Git is a version control system similar to how ‘track changes’ works in word processing programs. The main difference between git and these programs is that git can track changes to entire directories and not just a single file.
The typical workflow with a ‘track changes’ program involves emailing a draft to collaborators so that collaborators can track their changes before emailing it back to the original author. This may work well when the number of collaborators is very few but quickly becomes unstable and problematic in larger teams. Git can also be compared to cloud synchronization services like Dropbox but you get a more fine-tuned version controlled history to revert back to and the ability for collaborators to simultaneously edit the same file. Depending on how we use git, the amount of storage space is not as limited as in the case of cloud providers. Git is a distributed version control system and succeeds centralized version control systems like SVN & CVS. Centralized systems required all users to connect to a centralized server before editing a file. As a distributed system each user has all the code as well as the revision history on the computer they are working on. This not only serves as a backup layer since only one computer is needed to repopulate the backup files and revision history but also allows multiple users on multiple users on multiple computers to work independently.
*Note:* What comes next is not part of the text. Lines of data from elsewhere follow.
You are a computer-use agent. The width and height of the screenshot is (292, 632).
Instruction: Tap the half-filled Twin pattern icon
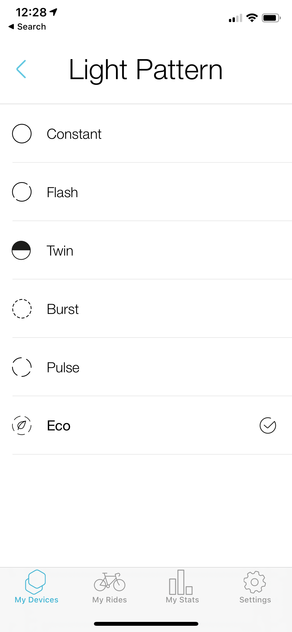coord(21,250)
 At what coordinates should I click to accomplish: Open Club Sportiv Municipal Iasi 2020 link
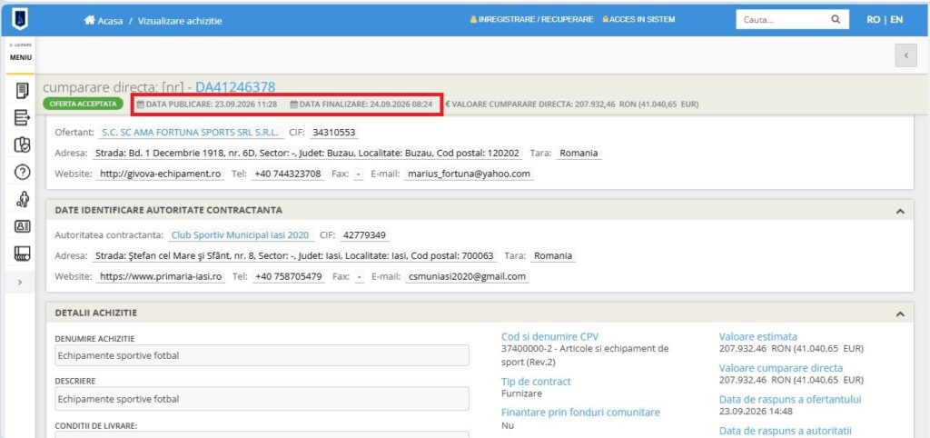point(240,235)
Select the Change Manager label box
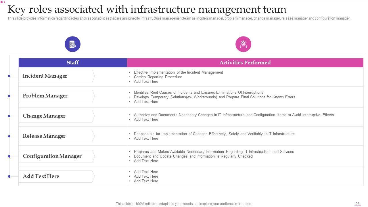Image resolution: width=368 pixels, height=207 pixels. (56, 116)
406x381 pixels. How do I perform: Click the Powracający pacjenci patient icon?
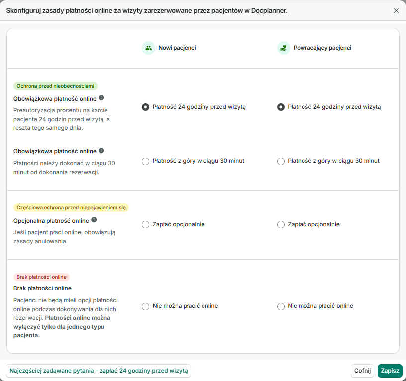[284, 48]
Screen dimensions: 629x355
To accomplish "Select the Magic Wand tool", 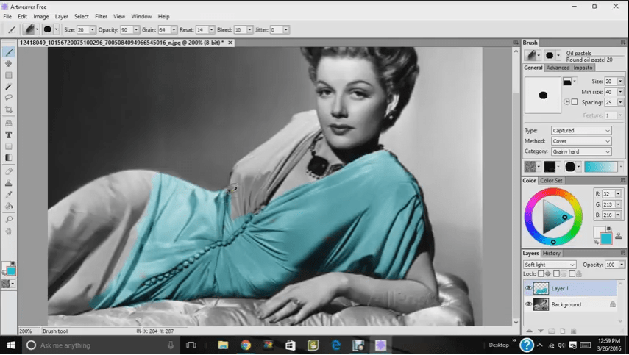I will tap(9, 87).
In one of our previous articles, we’ve covered how to install the git version control system and also setup git initial configuration. In this article, we will demonstrate how we would create our first git repository on our system. We will be using a Centos 7 machine with git version 1.8 installed.
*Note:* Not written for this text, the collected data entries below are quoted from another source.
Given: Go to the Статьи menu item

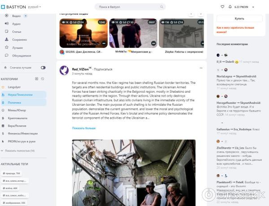Looking at the screenshot, I should click(x=17, y=32).
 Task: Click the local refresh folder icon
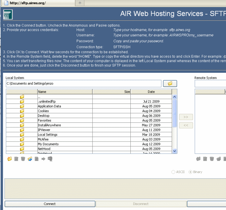30,159
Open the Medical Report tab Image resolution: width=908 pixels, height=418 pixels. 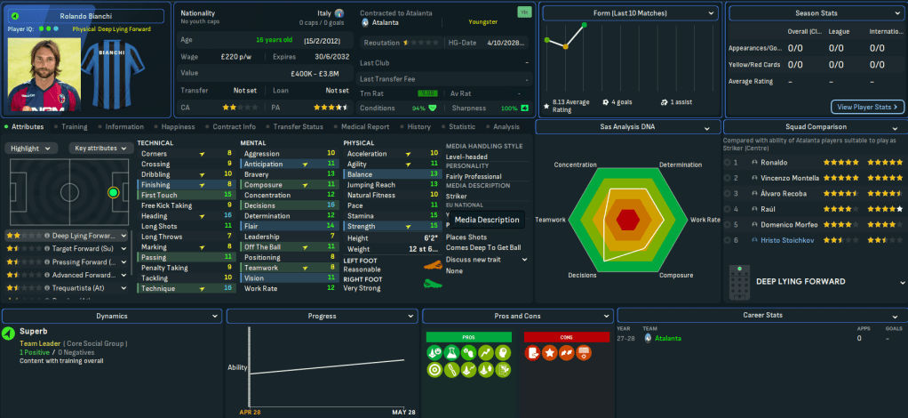364,127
Step 1: Verify git is installed and check global parameters
Before we create a repository we must first check that git is actually installed on the system followed by which we will check that our initial parameters like username and email address have been populated. We’ll use the rpm command with the -q (query) option followed by the keyword git to verify that we have git installed on our system.

[sahil@linuxnix ~]$ rpm -q git
[sahil@linuxnix ~]$

Now that we have verified that git is indeed installed on the system that we are working with let’s now check if our global parameters have been populated. We display them using the ‘git config –global –list’ command as well as look inside the .gitconfig file in the users’ home directory.
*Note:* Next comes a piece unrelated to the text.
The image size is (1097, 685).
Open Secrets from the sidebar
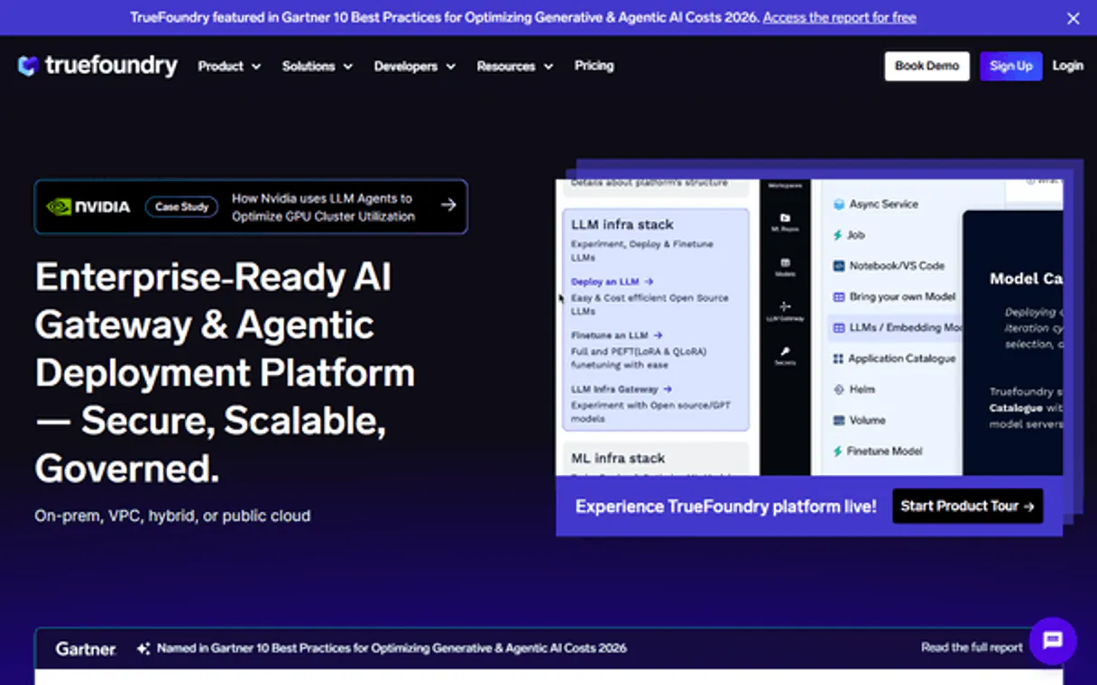coord(785,352)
[sahil@linuxnix ~]$ git config --global --list Suri
[sahil@linuxnix ~]$
[sahil@linuxnix ~]$ cat ~/.gitconfig
name = Sahil Suri
email =
editor = vim

Step 2: Create a directory named git
When we start working with git, it is a good practice to have a directory named git in your home directory. We’ll now create a directory named git within the users’ home directory.

[sahil@linuxnix ~]$ mkdir git
[sahil@linuxnix ~]$ cd git
[sahil@linuxnix git]$ pwd
[sahil@linuxnix git]$ ls -ld .
drwxrwxr-x 2 sahil sahil 6 Mar 4 22:39 .
[sahil@linuxnix git]$

Now that we have created a directory named git, we’ll keep all our git related projects inside it.

Step 3: Create a folder for your repository
Within our git directory, we’ll create a directory named my_first_repo. This directory will be the placeholder for our first git repository.

[sahil@linuxnix git]$ mkdir my_first_repo
[sahil@linuxnix git]$ cd my_first_repo/
[sahil@linuxnix my_first_repo]$ pwd
[sahil@linuxnix my_first_repo]$ ls -ld .
drwxrwxr-x 2 sahil sahil 6 Mar 4 22:45 .
[sahil@linuxnix my_first_repo]$

Step 4: Create the git repository using ‘git init’ command
There are two ways via which we could work with git repositories. One way is to use a folder or directory that already has some content that we want to track and the other is initialize our repository within an empty folder and then proceed from there. For the purpose of this demonstration, we’ve created a new directory and will initialize or create our git repository inside it. The way we initialize or create a git repository within a directory is by executing the command ‘git init’ from within the directory.

[sahil@linuxnix my_first_repo]$ git init
Initialized empty Git repository in /home/sahil/git/my_first_repo/.git/
[sahil@linuxnix my_first_repo]$

The ‘git init’ command tells git that we want to track the changes made to the content that resides within this directory. This tracking will include any sub-directories that we create within this directory and the files that we create within those sub-directories. Therefore, we should be careful while running the ‘git init’ command and make sure that we are in the correct location before we execute the ‘git init’ command. We could run the ‘git init’ command within a sub-directory that resides within an already initialized git repository folder. This structure is referred to as a git sub-tree or git sub-module.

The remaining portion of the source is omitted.